What are some benefits?
From an ISO press release: ISO Secretary-General Alan Bryden says:
Claims made about reductions of the greenhouse gas emissions widely held responsible for climate change may have political and financial implications, in addition to environmental and technical ones. Ensuring their credibility is thus vital.
Let’s break it down and consider what may be potential benefits if and when these standards are widely adopted — with particular consideration of the ISO 14064-2:2006 standard for projects .
- The ISO label presents a standard of integrity: integrity that includes technical, environmental and ultimately financial.

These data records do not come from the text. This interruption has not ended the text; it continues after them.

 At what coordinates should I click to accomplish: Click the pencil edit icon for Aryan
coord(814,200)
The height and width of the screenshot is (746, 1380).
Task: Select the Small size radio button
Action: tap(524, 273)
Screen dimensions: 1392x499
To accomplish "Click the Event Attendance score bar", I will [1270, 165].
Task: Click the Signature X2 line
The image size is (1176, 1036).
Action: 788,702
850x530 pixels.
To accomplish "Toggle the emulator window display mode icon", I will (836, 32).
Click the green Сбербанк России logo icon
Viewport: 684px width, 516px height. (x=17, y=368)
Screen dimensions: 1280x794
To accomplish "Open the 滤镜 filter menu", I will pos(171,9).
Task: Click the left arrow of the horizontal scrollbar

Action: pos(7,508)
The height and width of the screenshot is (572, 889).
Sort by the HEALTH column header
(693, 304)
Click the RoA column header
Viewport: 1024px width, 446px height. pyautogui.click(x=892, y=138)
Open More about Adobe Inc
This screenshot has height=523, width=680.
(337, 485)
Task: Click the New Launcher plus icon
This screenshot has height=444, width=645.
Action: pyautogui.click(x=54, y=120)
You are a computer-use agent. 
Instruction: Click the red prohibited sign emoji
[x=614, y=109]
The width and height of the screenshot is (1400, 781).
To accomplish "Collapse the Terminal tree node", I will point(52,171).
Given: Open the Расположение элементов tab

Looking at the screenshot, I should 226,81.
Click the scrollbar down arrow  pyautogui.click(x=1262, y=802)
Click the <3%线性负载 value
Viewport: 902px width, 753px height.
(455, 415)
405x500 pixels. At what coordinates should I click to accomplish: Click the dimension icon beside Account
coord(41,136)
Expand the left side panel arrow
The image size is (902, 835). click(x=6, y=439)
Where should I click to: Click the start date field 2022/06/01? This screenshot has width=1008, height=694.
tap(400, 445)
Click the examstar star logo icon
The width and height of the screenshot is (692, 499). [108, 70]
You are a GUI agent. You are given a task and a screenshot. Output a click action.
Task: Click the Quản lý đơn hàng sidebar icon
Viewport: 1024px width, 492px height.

- ISO 14064 supports a commonality of terminology, baseline and other procedures, monitoring, reporting and documentation. If the standard is used across different schemes, we should be able to “cut-and-paste” pieces from one project document into another project that is in a different jurisdiction, sector, or region. We believe it would be greatly beneficial to have commonality from CDM to Canada to Europe to Japan and beyond.
- ‘64 should be used to streamline process costs, including document development, validation and verification. Will we soon see DOE’s advocating the use of ISO 14064-2 for CDM projects? The logic and layout is more auditable than a PDD.
- ISO’s efforts support an open market for carbon credits. If they all use the same basis, we would think that fungibility would be significantly promoted.
At what cost?
We see the cost of “doing 64″ to be more than paid back by the benefits outlined above. Only an investment in time will be required to understand the new document, its terms and logic — and of course the price of purchasing the documents.